For clarity, we apply circular symbols : solid circle to denote inclusion of point and empty circle to denote exclusion of point. Using solid circle is optional, but helps to identify points on the graph. The values of GIF around zero are (we can write these expressions by observing graph. A bit of practice to write down these intervals helps.) :
$$\left[x\right]=-3;\phantom{\rule{1em}{0ex}}-3\le x<-2$$ $$\left[x\right]=-2;\phantom{\rule{1em}{0ex}}-2\le x<-1$$ $$\left[x\right]=-1;\phantom{\rule{1em}{0ex}}-1\le x<0$$ $$\left[x\right]=0;\phantom{\rule{1em}{0ex}}0\le x<1$$ $$\left[x\right]=1;\phantom{\rule{1em}{0ex}}1\le x<2$$ $$\left[x\right]=2;\phantom{\rule{1em}{0ex}}2\le x<3$$ $$\left[x\right]=3;\phantom{\rule{1em}{0ex}}3\le x<4$$
Important point to note is that lower integer in the interval is included and higher integer is excluded. For negative interval like $-3\le x<-2$ , note that -3 is lower end whereas -2 is higher end. Yet another feature of this function is that domain of the function is continuous in R. It means, there need to be a function value corresponding to all x.
A function like y=f(x) has different elements. We can apply GIF to these elements of the function. There are following different possibilities :
1 : y= f([x])
2 : y=[f(x)]
3 : [y]=f(x)
The form of transformation is depicted as :
$$y=f\left(x\right)\phantom{\rule{1em}{0ex}}\Rightarrow \phantom{\rule{1em}{0ex}}y=f\left(\left[x\right]\right)$$
The graph of y=f(x) is transformed in y=f([x]) by virtue of changes in the argument values due to operation on independent variable. The independent variable of the function is subjected to greatest function operator. This changes the normal real value input to the function. Instead of real numbers, independent variable to function is rendered to be integers – depending on the value of x and interval it belongs to. A value like x= - 2.3 is passed to the function as -3 in the interval $-3\le x<-2$ .

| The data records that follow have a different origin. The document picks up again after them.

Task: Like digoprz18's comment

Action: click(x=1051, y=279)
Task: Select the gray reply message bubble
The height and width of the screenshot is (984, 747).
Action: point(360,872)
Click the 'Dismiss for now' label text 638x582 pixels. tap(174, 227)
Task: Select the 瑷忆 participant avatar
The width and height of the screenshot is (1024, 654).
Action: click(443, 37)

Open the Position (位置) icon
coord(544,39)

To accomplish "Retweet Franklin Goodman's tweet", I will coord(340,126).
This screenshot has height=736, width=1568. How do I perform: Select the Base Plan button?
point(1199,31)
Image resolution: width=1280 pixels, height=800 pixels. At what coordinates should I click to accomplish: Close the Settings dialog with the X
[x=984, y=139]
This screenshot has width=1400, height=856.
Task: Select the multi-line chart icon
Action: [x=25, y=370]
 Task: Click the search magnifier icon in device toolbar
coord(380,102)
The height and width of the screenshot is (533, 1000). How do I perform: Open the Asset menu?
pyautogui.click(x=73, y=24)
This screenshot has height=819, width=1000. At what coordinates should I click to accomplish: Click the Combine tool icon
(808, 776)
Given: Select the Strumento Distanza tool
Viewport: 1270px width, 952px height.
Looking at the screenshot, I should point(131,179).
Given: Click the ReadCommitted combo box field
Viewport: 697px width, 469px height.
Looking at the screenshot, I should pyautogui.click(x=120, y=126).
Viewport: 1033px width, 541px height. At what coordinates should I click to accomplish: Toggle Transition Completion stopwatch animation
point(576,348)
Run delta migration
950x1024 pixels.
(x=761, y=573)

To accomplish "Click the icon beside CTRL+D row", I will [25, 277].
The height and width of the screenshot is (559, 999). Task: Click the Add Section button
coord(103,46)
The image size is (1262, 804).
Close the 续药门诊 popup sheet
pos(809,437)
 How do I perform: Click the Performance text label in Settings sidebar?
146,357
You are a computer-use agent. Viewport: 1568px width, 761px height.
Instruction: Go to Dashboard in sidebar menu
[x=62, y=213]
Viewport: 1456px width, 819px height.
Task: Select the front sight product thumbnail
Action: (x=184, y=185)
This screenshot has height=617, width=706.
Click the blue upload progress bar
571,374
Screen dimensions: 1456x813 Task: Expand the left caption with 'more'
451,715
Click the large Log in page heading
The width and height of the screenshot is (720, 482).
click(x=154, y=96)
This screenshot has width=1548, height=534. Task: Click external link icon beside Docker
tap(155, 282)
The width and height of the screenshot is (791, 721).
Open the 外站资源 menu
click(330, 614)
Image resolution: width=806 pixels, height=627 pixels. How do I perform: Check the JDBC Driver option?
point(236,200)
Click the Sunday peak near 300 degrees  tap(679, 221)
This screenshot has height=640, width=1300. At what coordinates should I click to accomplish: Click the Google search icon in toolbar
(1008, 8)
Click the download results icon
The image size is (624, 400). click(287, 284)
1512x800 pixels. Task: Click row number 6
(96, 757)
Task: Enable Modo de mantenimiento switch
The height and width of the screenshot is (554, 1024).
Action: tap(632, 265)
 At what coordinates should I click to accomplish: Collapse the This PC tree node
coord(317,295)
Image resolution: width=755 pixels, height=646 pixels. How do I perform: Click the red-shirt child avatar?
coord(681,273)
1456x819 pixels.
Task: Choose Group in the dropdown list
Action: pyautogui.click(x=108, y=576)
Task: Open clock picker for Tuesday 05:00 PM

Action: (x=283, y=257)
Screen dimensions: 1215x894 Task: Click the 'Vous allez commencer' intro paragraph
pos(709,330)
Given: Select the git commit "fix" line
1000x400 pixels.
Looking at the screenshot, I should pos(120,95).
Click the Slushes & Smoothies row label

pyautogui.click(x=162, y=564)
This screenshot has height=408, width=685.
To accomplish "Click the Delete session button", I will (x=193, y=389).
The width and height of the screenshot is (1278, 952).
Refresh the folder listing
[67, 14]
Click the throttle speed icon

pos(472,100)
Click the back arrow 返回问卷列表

Clearly, real values of “x” are truncated to integer values in the interval of unity i.e. [-1,0), [0,1), [1.2) etc. It means that values of the function y=f(|x|) will remain same as that of its value corresponding to integral value of “x” till value of “x” changes to next interval. We need to apply modification to the curve to reflect this effect. Knowing that truncation takes place for successive integral values of x, we divide graph of y=f(x) to correspond to 1 unit segments of x-axis. For this, we draw lines parallel to y-axis at integral points along x-axis. From intersection point of lines drawn and function graph, we draw lines parallel to x-axis for the whole interval which extends for a unit value. This ensures that function values remain same to that of function value for the lower integral value of x in a particular interval of one.
From the point of construction of the graph of y=f([x]), we need to modify the graph of y=f(x) as :
1 : Draw lines parallel to y-axis (vertical lines) at integral values along x-axis to cover the graph of y=f(x).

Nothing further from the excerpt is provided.